Figure 1: Results on Different Models for the HaN-Seg Dataset and Visualization of Selected Results.
Feature Fusion and Auxiliary Mechanism
By incorporating unused feature maps in Mask2Former, the model effectively fuses multi-resolution data without additional computational load, enhancing global feature extraction. Moreover, introducing an FCN-based background-location sensitive auxiliary decoder significantly mitigates distraction caused by extensive backgrounds typical in medical images. This auxiliary branch leverages a contrastive approach to refine organ localization further.
Figure 2: Overview of Our Offset-Adjusted Mask2Former with Feature Fusion, Background-Location Sensitive Auxiliary Branch, and Three Offset Adjustment Strategies.
Experimental Evaluation
Datasets and Preprocessing
The proposed model was evaluated on the HaN-Seg and SegRap2023 datasets, demonstrating superior performance compared to state-of-the-art methods. A pre-processing trick involving enhanced three-channel CT stacks showed improvement without further complexity. Training configurations included an RTX 4090 GPU cluster, using a combined Dice loss and cross-entropy loss for optimization.
Comparative Analysis
The model achieved a remarkable improvement in mDice and mIoU metrics, particularly outperforming nn-UNet baselines under similar conditions. The comprehensive evaluation against other models demonstrated its efficacy in handling diverse organ sizes with precision.
Figure 3: Comparison in some mid-sized and small organ classes with nn-UNet baseline and previous SOTA.
Figure 4: Qualitative results of some re-implemented models on SegRap2023.
Conclusion
The paper’s contributions significantly extend Mask2Former’s capabilities, particularly for small organ segmentation, achieving state-of-the-art results across multiple datasets.
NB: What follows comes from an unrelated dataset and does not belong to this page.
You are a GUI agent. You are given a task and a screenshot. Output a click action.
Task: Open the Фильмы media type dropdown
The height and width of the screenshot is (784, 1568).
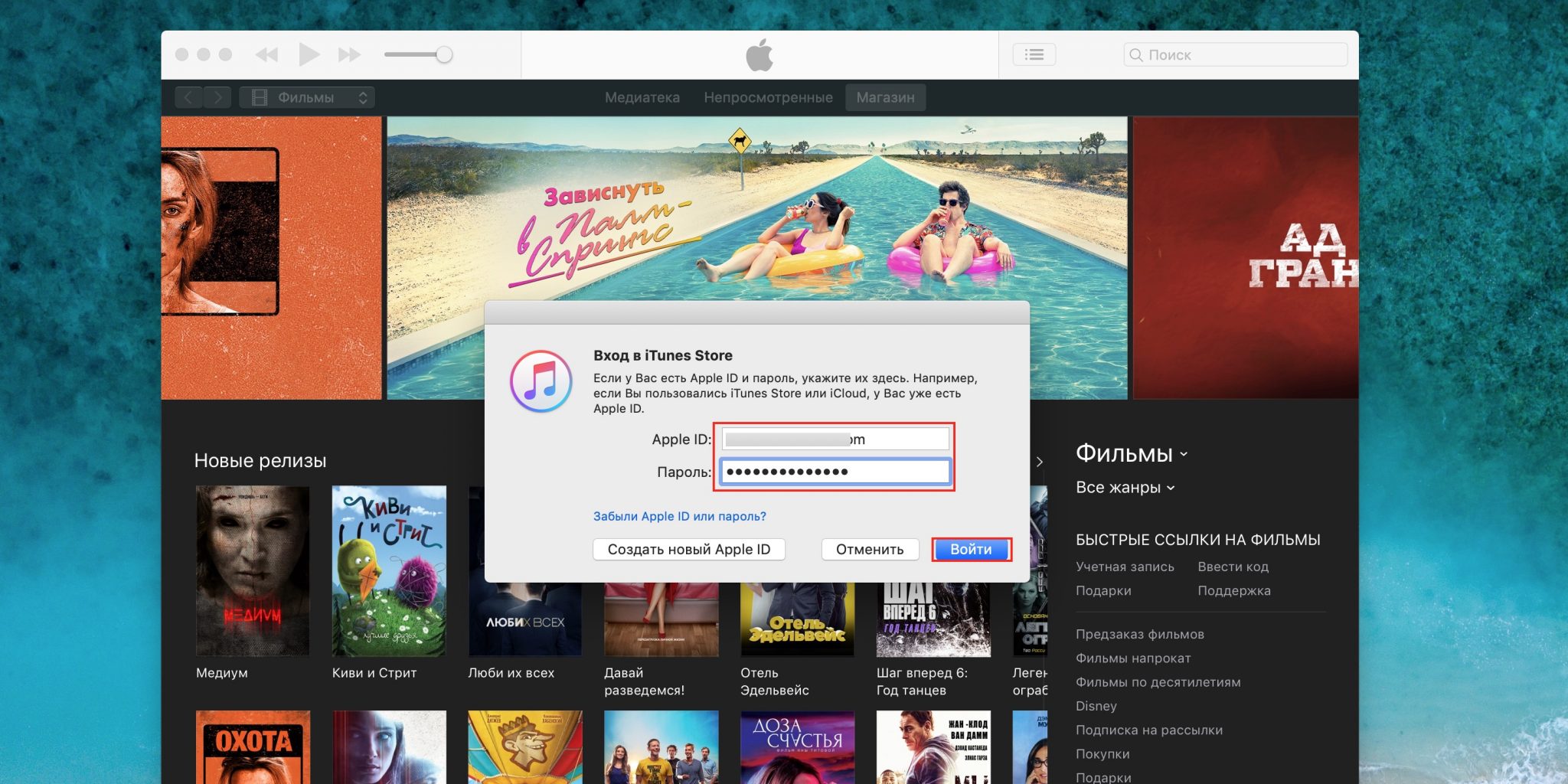(307, 97)
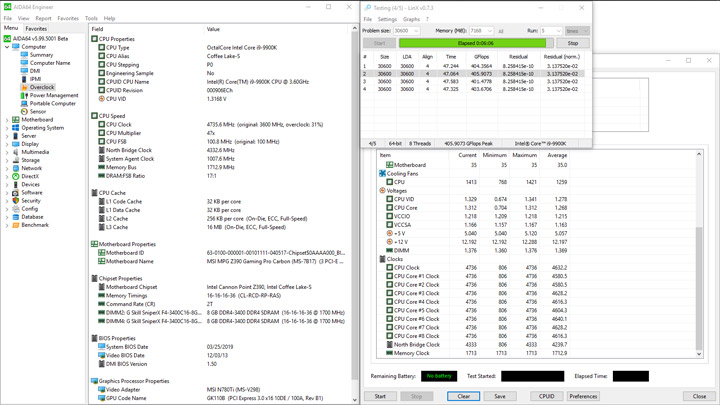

By integrating offset adjustment strategies, feature fusion, and auxiliary decoders, the model excels in efficiency and accuracy, paving the way for improved applications in medical image analysis. The framework’s design facilitates robust and resource-efficient performance, critical for clinical adoption.
In conclusion, the work delineates a promising enhancement for transformer-based medical segmentation tasks, offering insights and methodologies that could influence future research and practical implementations in the domain. Future studies could explore further optimization of offset strategies and auxiliary branches to scale these benefits across varied clinical imaging modalities.